StorageTek Automated Cartridge System Library Software High Availability 8.3 Cluster Installation, Configuration, and Operation Release 8.3 E51939-02 |
|
![]() Previous |
![]() Next |
Solaris Cluster is designed to achieve automatic system recovery under severe failure scenarios by transferring operational control from one server node to the next. But most failures in a Solaris system do not require full system switch-over action to recover.
Failures involving network communication are handled quickly and quietly by Solaris IPMP.
System disk failures are handled silently and automatically by Solaris ZFS.
Failures with any single disk drive in the attached storage array are recovered automatically by the storage array firmware. And where the storage array might lack the ability to recover from disk failure, Solaris ZFS is in control to provide uninterrupted disk I/O to the alternate drive in the mirrored configuration.
If an HBA port to the shared array should fail, Solaris automatically switches to an alternate port.

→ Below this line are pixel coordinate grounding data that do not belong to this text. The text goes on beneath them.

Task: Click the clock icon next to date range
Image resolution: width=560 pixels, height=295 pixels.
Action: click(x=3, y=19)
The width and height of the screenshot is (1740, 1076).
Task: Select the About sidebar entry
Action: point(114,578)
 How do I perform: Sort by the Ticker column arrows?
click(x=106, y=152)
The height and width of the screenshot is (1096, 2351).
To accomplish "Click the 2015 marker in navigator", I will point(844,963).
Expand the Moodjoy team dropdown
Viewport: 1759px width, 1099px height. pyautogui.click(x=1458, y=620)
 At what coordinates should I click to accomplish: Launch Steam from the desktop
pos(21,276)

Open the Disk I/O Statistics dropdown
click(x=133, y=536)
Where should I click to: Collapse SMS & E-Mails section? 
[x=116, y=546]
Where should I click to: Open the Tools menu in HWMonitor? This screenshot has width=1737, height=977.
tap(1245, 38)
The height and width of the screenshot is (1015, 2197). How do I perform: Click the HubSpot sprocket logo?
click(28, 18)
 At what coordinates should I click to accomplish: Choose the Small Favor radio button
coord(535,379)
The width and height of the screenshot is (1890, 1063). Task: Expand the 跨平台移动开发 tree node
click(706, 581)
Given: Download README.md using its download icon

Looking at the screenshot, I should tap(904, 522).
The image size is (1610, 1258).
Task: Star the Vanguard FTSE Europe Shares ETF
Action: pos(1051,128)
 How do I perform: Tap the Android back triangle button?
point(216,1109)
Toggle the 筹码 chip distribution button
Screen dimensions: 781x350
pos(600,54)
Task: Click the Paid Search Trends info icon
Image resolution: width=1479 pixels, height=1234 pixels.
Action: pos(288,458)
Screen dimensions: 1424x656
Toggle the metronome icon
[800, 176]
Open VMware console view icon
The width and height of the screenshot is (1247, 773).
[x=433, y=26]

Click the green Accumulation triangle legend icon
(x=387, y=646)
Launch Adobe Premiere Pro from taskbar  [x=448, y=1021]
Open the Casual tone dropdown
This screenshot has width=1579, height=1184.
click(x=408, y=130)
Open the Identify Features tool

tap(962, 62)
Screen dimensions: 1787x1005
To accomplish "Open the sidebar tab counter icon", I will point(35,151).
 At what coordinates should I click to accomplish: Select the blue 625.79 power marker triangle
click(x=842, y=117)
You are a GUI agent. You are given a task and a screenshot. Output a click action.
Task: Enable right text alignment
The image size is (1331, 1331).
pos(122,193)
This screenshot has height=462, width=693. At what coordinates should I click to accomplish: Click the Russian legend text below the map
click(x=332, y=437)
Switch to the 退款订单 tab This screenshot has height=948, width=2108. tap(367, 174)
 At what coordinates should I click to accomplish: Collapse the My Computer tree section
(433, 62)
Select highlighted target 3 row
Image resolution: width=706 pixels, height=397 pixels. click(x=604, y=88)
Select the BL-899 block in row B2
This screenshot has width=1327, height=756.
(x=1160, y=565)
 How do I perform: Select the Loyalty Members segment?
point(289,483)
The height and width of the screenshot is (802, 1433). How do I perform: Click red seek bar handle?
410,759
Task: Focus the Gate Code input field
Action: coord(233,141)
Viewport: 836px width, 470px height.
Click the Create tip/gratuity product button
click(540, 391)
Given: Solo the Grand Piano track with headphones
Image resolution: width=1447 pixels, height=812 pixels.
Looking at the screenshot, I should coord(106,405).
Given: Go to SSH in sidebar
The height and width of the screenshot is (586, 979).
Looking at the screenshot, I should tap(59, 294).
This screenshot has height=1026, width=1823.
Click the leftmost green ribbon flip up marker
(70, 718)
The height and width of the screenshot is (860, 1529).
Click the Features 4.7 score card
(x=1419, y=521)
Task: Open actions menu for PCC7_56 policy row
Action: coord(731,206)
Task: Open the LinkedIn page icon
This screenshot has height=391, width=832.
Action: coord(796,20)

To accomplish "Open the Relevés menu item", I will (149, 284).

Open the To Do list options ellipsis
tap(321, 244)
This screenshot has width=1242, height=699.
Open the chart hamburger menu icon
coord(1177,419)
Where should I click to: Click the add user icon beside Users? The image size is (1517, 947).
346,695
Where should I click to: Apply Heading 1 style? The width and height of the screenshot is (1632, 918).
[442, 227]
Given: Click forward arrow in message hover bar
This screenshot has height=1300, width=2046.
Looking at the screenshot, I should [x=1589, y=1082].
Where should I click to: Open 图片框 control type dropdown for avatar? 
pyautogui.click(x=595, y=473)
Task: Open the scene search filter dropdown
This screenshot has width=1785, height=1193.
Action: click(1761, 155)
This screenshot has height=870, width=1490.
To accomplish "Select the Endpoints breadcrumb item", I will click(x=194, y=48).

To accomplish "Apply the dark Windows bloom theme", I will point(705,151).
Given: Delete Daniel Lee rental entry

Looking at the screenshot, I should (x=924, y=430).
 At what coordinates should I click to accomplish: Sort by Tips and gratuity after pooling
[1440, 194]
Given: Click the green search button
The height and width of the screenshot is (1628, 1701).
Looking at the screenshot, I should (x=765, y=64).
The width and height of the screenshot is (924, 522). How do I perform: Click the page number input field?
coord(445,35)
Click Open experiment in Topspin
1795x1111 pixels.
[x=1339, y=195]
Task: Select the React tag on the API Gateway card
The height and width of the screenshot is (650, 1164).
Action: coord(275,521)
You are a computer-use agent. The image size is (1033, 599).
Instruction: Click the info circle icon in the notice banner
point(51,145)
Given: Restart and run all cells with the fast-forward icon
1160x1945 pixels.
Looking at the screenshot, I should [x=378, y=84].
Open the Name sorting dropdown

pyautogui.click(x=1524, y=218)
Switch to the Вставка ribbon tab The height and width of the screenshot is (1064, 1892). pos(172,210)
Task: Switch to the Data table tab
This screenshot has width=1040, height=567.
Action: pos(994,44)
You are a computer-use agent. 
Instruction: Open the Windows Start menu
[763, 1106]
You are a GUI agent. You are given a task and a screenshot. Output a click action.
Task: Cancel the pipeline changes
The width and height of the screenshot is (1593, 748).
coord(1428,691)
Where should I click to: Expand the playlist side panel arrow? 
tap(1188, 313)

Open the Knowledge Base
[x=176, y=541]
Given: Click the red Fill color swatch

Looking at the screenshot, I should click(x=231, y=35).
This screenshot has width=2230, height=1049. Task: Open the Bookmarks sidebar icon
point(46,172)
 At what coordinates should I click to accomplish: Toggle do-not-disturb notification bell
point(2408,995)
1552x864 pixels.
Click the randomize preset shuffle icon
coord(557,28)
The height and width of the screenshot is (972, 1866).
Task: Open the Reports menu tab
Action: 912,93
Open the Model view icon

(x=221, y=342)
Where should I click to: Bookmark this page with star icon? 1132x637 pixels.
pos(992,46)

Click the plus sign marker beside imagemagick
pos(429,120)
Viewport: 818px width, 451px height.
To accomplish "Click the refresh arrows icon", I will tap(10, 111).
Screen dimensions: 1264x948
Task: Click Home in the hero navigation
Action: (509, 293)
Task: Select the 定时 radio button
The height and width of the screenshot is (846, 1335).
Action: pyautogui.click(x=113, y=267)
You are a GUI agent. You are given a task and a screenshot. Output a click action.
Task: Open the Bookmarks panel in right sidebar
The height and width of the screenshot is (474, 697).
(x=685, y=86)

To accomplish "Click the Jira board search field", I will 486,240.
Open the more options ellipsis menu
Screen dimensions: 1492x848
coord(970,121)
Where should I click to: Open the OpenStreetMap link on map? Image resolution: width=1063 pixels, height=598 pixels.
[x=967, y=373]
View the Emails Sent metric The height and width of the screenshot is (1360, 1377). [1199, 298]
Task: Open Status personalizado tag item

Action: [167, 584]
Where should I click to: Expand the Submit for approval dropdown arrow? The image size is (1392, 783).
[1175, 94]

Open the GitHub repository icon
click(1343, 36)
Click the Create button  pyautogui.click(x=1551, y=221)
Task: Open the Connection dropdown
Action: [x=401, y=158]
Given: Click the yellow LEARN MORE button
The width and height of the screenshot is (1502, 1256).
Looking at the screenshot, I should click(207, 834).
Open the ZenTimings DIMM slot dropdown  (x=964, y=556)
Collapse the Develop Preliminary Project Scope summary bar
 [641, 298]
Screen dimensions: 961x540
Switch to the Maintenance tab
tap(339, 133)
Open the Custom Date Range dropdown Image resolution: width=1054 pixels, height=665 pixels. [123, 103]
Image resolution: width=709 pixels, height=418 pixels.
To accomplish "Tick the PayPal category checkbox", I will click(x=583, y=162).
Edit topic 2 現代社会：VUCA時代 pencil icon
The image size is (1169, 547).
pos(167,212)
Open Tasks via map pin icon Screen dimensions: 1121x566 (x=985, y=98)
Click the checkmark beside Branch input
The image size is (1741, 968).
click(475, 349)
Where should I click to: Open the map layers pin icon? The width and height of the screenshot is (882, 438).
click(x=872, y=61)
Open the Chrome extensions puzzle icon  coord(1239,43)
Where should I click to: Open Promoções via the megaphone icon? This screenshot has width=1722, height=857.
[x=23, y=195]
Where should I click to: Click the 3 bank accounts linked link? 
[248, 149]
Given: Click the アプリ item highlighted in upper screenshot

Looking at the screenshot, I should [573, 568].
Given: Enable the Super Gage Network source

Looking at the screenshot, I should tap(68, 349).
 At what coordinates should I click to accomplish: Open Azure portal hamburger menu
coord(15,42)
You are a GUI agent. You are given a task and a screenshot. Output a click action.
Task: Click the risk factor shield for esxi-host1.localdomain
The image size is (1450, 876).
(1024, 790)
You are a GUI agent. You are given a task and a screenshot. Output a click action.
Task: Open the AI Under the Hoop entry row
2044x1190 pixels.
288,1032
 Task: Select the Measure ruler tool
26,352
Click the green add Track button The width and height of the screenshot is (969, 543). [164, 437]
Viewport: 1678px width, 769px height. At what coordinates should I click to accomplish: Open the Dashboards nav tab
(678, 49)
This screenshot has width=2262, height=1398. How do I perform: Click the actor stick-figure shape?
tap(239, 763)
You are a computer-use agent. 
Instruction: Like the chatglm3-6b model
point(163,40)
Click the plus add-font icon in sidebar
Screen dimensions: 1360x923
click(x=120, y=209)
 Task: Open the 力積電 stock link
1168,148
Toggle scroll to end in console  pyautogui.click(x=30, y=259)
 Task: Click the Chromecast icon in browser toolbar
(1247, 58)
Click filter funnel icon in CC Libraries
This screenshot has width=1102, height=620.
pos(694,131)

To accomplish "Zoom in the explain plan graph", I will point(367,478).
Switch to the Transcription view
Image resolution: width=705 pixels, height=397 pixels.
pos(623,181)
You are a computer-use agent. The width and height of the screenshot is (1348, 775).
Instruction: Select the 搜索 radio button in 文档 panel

Similarly, if a controller module on the shared array should fail or an interconnecting cable is disconnected, Solaris instantly reverts to the alternate path that connects to the disk resource.
Failure in a library communication path is recovered automatically by dual TCP/IP logic in ACSLS. And operations from a failed library controller card are recovered automatically by ACSLS HA logic associated with library Redundant Electronics (RE).
If any of the multiple running processes in ACSLS should fail, the ACSLS daemon instantly reboots the failed process.
Should the ACSLS daemon itself fail, or should any of the remaining ACSLS services stop running, the Solaris Service Management Facility (SMF) is there to instantly reboot the failed service.
All of these scenarios are handled quickly and automatically without the involvement of Solaris Cluster. But if any other severe fault should impact ACSLS operation on the active server node, ACSLS HA instructs Solaris Cluster to switch control over to the alternate node.
Once it is started, ACSLS HA probes the system once every minute, watching for any of the following events to occur:
Loss of communication to an attached library
Loss of network contact to the ACSLS logical host
Loss of contact to the RPC listener port for client calls
Loss of access to the ACSLS file system
Unrecoverable maintenance state of the acsls SMF service
Any of these events triggers a Cluster fail over. Solaris Cluster also knows to fail over if any fatal system conditions on the active server node occurs.
To activate Cluster failover control:
# cd /opt/ACSLSHA/util # ./start_acslsha.sh -h <logical hostname> -g <IPMP group> -z acslspool
This action initiates Cluster control of ACSLS. Solaris Cluster monitors the system, probing once each minute to verify the health of ACSLS specifically and the Solaris system in general. Any condition that is deemed fatal initiates an action on the alternate node.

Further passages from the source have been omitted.